> [WHAT IS NEEDED] Given the entries that follow, write out exactly the lines starting at the one containing "Task: Select the Hard problems tab" and ending at the one containing "Click the locate/center", both ends included, and only those.

^^^^^^^^

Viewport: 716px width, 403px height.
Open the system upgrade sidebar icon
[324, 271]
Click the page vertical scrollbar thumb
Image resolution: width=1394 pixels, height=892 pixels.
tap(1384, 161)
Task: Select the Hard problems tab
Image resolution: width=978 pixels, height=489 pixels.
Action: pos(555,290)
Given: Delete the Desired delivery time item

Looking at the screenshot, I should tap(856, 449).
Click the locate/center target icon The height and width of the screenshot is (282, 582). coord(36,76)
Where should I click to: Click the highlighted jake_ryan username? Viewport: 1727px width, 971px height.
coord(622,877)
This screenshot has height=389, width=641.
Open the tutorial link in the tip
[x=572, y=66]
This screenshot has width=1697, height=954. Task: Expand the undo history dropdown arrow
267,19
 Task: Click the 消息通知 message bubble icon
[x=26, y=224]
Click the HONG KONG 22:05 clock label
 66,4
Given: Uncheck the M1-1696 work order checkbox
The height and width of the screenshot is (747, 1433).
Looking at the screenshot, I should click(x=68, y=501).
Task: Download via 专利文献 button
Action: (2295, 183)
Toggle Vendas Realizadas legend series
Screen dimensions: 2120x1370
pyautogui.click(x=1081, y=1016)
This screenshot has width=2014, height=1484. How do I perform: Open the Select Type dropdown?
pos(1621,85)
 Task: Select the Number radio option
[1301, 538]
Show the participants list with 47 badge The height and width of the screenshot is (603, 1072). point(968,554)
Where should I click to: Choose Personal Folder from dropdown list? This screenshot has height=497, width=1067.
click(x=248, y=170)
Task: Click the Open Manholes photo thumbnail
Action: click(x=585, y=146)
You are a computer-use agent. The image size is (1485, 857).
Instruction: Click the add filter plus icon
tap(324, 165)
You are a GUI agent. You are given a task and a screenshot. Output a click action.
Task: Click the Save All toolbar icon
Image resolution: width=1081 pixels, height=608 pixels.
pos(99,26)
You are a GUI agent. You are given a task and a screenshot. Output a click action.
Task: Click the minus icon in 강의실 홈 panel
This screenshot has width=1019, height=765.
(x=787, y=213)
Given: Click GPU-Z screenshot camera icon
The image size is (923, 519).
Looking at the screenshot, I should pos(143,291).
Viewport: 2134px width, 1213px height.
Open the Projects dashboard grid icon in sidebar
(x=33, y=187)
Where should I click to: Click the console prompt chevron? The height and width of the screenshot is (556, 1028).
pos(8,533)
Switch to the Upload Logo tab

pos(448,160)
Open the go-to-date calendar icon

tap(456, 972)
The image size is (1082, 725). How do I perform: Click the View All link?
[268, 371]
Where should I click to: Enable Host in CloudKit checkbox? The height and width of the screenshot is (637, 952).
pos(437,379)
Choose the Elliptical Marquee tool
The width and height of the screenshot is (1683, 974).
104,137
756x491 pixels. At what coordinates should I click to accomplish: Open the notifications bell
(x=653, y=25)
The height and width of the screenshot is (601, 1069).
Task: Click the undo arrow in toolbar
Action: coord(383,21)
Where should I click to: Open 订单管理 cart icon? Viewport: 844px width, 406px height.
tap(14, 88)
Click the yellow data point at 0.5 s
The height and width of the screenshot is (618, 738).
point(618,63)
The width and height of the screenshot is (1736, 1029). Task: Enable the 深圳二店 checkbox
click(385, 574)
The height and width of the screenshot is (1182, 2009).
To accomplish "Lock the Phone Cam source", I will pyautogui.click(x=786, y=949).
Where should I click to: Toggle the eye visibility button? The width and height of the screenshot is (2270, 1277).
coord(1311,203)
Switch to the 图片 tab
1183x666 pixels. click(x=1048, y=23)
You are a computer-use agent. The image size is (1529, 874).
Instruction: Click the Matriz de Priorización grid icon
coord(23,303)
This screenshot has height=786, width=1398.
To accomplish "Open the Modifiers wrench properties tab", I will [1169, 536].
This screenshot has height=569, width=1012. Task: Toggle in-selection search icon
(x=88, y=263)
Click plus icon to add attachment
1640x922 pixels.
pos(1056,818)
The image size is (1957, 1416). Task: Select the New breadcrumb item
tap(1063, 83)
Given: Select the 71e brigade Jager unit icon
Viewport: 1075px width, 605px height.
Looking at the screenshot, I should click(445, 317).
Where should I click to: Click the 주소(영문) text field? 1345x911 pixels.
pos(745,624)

^^^^^^^^

> [EXPECTED ANSWER]
Task: Select the Hard problems tab
Image resolution: width=978 pixels, height=489 pixels.
Action: pos(555,290)
Given: Delete the Desired delivery time item

Looking at the screenshot, I should tap(856, 449).
Click the locate/center target icon The height and width of the screenshot is (282, 582). coord(36,76)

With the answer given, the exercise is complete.